I quattro, tra le mura della stanza di motel dove buona parte del film è ambientato, discutono su come il loro ruolo e la loro fama possano e debbano servire alla causa afroamericana. Si confrontano tendenze, visioni, vissuti e privati diversi, e lo scontro in particolare avviene tra Malcolm X e Sam Cooke; fautore di una lotta radicale e manichea il primo, perfettamente inserito nel panorama musicale bianco il secondo, che però sfrutta il suo successo per far arrivare soldi e fama nel panorama di un certo tipo di musica “nera” (Cooke, ricordiamo, fu tra coloro che in qualche modo “sdoganarono” il soul, aprendo la stagione che tra gli anni Sessanta e Settanta portò al successo dei vari Marvin Gaye e Ottis Redding, al romanticismo delle loro melodie e alle rivendicazioni di un album come What’s going on; lo stesso Cooke scrisse l’amaro inno politico A change is gonna come, a cui è affidata la sequenza finale di Quella notte a Miami, come l’inizio di Alì di Mann caratterizzata dal montaggio parallelo che unisce le fila dei personaggi ). Due visioni opposte, quella del militante e quella del musicista, e in qualche modo complementari, entrambe necessarie – come sembrerebbe suggerire il distacco di giudizio della regista – dalle quali si muove il racconto di quella serata di festeggiamenti trasformata in occasione di confronto, scontro e rielaborazione di sé e dell’altro; come capita, del resto, nelle più sincere amicizie e in certe serate in cui, nel bene e nel male, ci si apre, anche tirando fuori le unghie e i non detti.
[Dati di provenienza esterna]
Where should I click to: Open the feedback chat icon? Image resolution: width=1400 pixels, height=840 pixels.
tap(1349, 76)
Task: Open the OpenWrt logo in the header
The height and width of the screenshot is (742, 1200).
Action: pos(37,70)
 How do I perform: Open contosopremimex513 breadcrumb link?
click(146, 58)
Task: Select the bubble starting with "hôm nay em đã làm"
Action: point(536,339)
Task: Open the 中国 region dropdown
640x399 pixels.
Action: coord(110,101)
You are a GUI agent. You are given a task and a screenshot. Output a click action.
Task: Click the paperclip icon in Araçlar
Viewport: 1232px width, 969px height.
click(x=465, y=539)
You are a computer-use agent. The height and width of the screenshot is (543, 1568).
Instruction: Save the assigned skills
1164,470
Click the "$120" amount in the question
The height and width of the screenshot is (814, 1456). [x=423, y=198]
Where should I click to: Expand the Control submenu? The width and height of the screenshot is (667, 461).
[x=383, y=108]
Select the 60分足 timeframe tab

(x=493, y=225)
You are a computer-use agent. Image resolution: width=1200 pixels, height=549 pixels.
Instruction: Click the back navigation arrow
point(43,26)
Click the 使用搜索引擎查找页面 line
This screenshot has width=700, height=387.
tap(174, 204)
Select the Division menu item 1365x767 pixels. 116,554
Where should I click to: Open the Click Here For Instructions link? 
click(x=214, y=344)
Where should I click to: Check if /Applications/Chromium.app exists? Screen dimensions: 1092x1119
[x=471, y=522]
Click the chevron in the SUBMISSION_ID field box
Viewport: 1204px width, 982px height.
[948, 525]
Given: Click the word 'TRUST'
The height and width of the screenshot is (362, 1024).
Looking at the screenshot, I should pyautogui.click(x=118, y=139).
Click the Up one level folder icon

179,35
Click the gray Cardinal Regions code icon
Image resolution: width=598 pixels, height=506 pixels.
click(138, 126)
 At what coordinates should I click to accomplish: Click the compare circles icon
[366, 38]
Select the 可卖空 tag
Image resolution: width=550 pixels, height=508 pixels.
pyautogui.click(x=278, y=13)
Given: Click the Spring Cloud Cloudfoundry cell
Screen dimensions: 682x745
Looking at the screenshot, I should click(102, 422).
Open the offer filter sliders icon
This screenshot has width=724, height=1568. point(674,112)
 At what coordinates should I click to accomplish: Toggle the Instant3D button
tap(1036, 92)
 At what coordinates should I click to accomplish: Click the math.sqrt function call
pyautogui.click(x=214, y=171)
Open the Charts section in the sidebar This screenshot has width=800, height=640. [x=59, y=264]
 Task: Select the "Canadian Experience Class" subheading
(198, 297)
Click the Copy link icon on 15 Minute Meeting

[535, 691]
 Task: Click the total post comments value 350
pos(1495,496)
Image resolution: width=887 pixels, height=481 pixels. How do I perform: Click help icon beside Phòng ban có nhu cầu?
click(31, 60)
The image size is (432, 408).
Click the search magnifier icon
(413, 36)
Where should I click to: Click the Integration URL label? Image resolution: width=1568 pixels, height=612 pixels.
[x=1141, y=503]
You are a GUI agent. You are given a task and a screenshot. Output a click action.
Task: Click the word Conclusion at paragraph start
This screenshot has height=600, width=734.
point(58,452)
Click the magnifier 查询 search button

Il primo punto di forza di Quella notte a Miami è proprio il suo essere un film sull’amicizia, in grado quindi di giostrarsi adeguatamente tra l’importanza storica e il privato dei personaggi, raccontati con tutte le loro debolezze, le asperità e le difficoltà che nascono dalla consapevolezza di essere icone e del rischio di venire ingabbiati in ruoli e comportamenti decisi dai bianchi.
Il secondo punto di forza è la mano di Regina King, capace di sfruttare un’impostazione inevitabilmente teatrale e di dare un ritmo rabbioso e teso alla vicenda con veloci movimenti di macchina che pedinano, saltando da un volto e da un corpo all’altro, i protagonisti e di sottolineare le condizioni dei personaggi con un grande senso delle geometrie, degli spazi e della profondità delle ambientazioni. Si veda l’utilizzo degli spazi e delle geometrie anche nel prologo, quando i quattro paiono, in geometriche inquadrature dall’alto, da dietro, o incorniciati da elementi delle scenografie, come ingabbiati nell’ambiente e in una realtà che li vede nei migliori dei casi come tasselli ammaestrati.
Menzione di merito finale allo straordinario quartetto degli attori: Leslie Odom Jr/Sam Cooke, Eli Goree/Cassius Clay, Kingsley Ben-Adir/Malcolm X, Aldis Hodge/Jim Brown.